Der Plot basiert auf Jeremias Gotthelfs Biedermeier-Roman „Die Schwarze Spinne“. Weir entflechtet die komplexe Erzählstruktur, entschärft die Symbolik, verlegt den Stoff nach Osteuropa und siedelt eine Handlungsebene in der Gegenwart an. So läuft alles lichter ab, märchenhafter. Schließlich sehen Kinder zu. Vor allem spielen Kinder und Jugendliche mit. Die Schüler des Märkischen Gymnasiums Iserlohn singen und spielen – das Wort ist keine Übertreibung – beseelt und werden der Musik und dem Stoff in jedem Moment gerecht. Da mag mal ein Ton brechen oder eine Stimme in der Höhe arg dünn werden, aber der Ausdruck stimmt. Im – bei Opernvorstellungen nicht unbedingt die Regel – vollbesetzten Dortmunder Opernhaus ist es fast 75 Minuten lang mucksmäuschenstill.

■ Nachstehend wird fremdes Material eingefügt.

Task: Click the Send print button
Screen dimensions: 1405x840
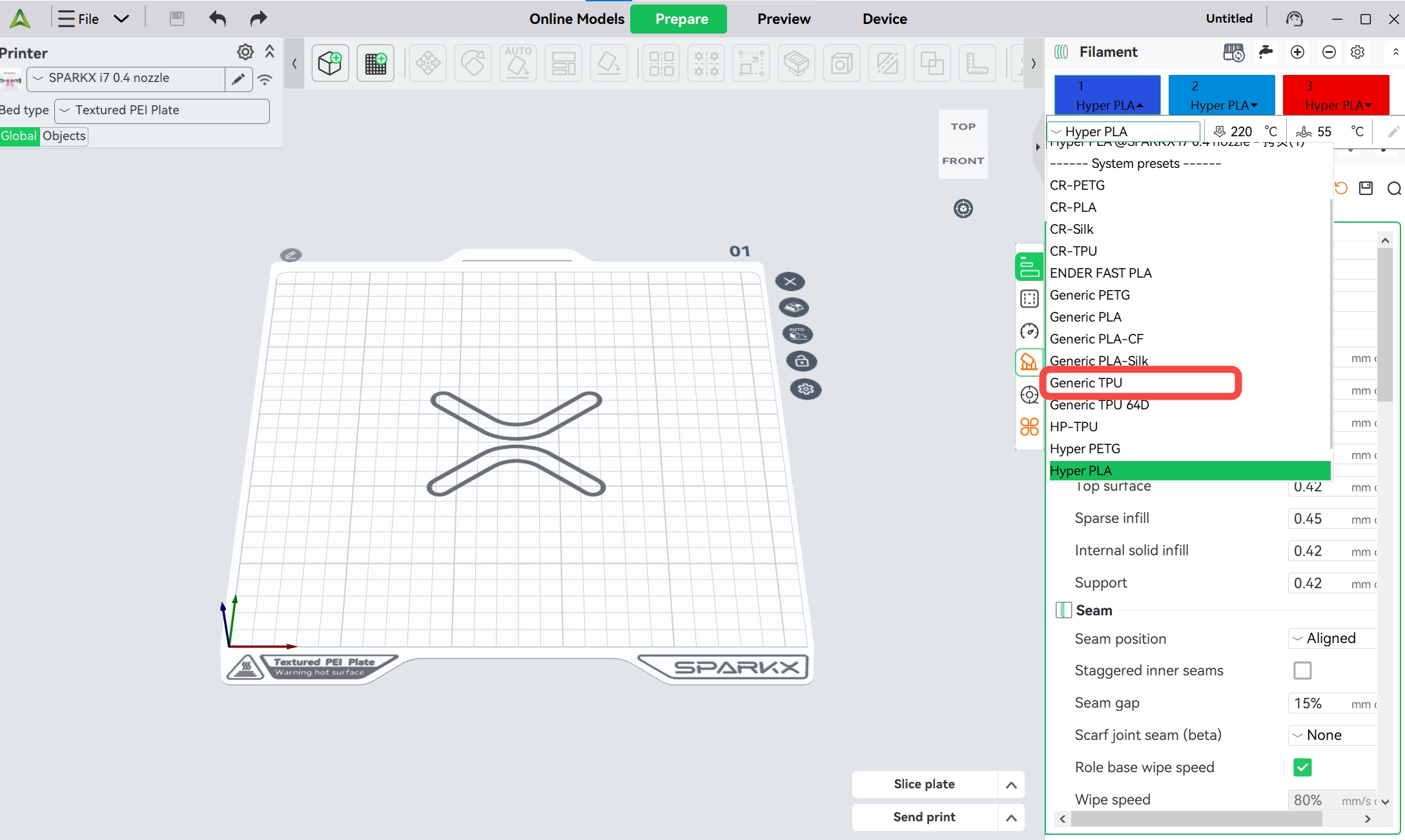Action: point(924,817)
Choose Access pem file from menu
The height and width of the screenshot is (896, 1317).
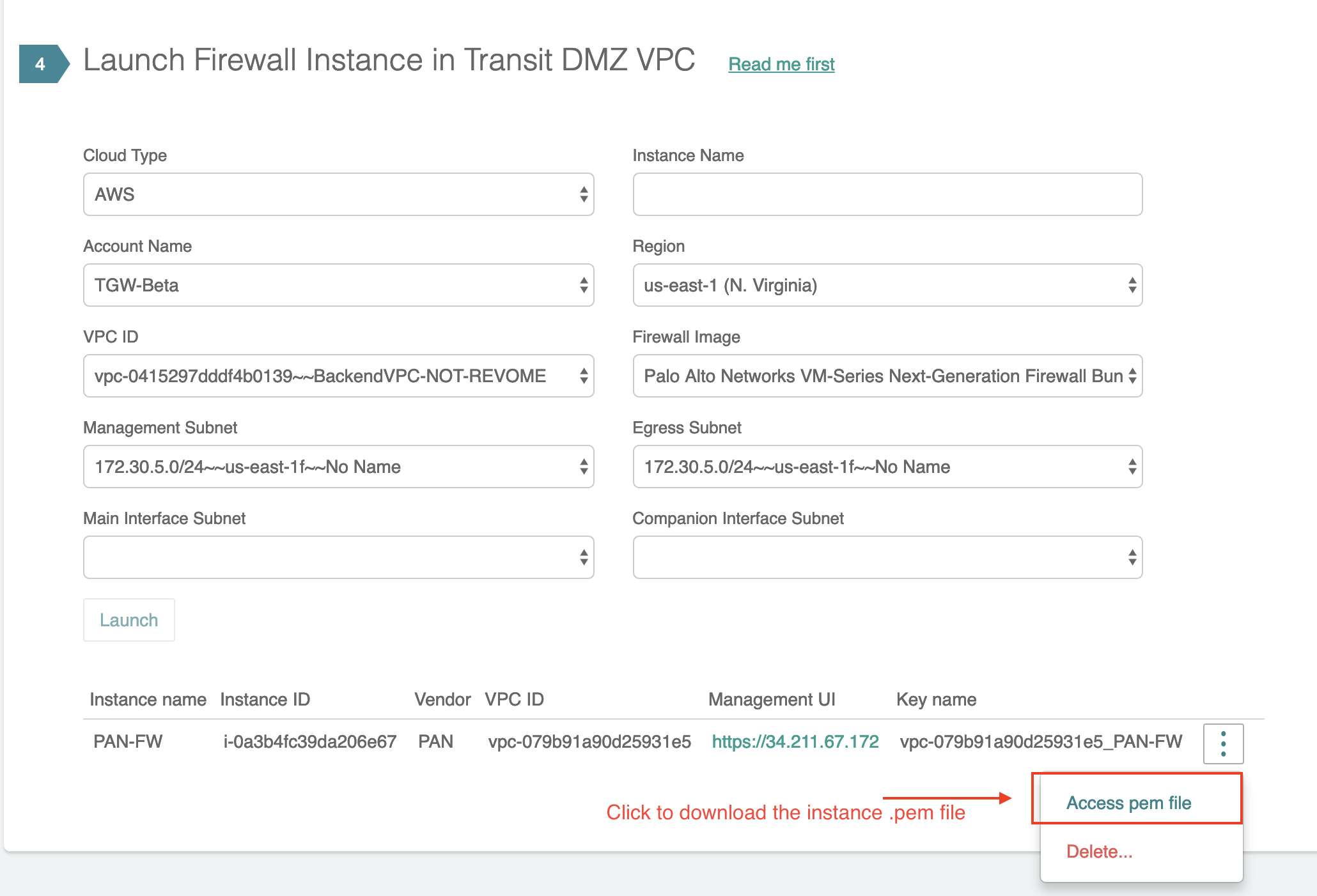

Um einen grausamen, mittelalterlichen Grafen geht es, der der darbenden Landbevölkerung eine unlösbare Aufgabe stellt und sie bei Verweigerung mit noch mehr Elend und Tod bedroht. Ein rätselhafter grüner Jäger bietet seine Hilfe an, stellt aber gleichfalls eine unannehmbare Bedingung. Die mutige Christine (Gesa Kampmann mit, auch stimmlich, insistierender Sanftheit) nimmt verzweifelt an. Der Jäger löst die Aufgabe. Als er nicht bekommt, was er will, schickt er die Spinne, die Menschen tötet und ihnen Schmerz zufügt, bis sie eingefangen wird und Christine sie im Sarkophag des just verstorbenen Königs auf immer versenkt. Die Geschichte hält sich, wird Mythos. Ein archäologisches Team der Gegenwart will der Sache auf den Grund gehen und befreit die Spinne unabsichtlich.
Die Inszenierung von Alexander Becker besticht durch stringente Einfachheit und klares Erzählen. Die Ausstattung von Nora Franzmeier ist schön anzusehen und wunderbar auf das Wesentliche konzentriert und die klar strukturierten einfachen Choreographien werden von den Schülern leidenschaftlich umgesetzt.
Am Anfang kriecht die Spinne per Animationsfilm durchaus furchterregend über den Vorhang. Am Ende setzt Becker treffende Akzente. Mit einer witzigen Pathologen-Szene in der Gegenwart und einer abgestürzten Ethik-Diskussion im Mittelalter treibt er das Unheimliche ins Groteske. Und in der Schlussszene transferiert er Gotthelfs Zeitkritik charmant auf eine andere Ebene. Da wird ein heutiger Wissenschaftler vom leibhaftigen grünen Jäger gemeuchelt, der hier nicht der Teufel persönlich ist, sondern eher Naturkräfte und –bedürfnisse repräsentiert.
Die von Solostreichern dominierte Musik ist ein eklektisches Konstrukt, kennt die serielle Provokation wie den romantischen Aufschwung, die lustvoll hingeworfene Dissonanz wie braves melodisches Plätschern. Das Schülerorchester der Dortmunder Gesamtschule Gartenstadt spielt, von wenigen Musikern der Dortmunder Philharmoniker unterstützt, fast sensationell feinfühlig. Michael Hönes hält alle Fäden jederzeit in der Hand, wählt langsame Tempi, um die Mitwirkenden nicht zu überfordern und betont die Heterogenität der Komposition. Da scheint der fiese Graf einem angejahrten Musical entstiegen, singt der grüne Jäger mit drei Waldgeistern ein Aavo-Pärt-Quartett mit Kinderliedereinschlag und das patente Mädchen Caprice in Gestalt der überraschend vollstimmigen Tao Peters zwei Lieder in einer Art Karpaten-Folk. Schmissiges Gebrauchstheater eben, vom jungen Publikum enthusiastisch gefeiert – und durchaus repertoiretauglich!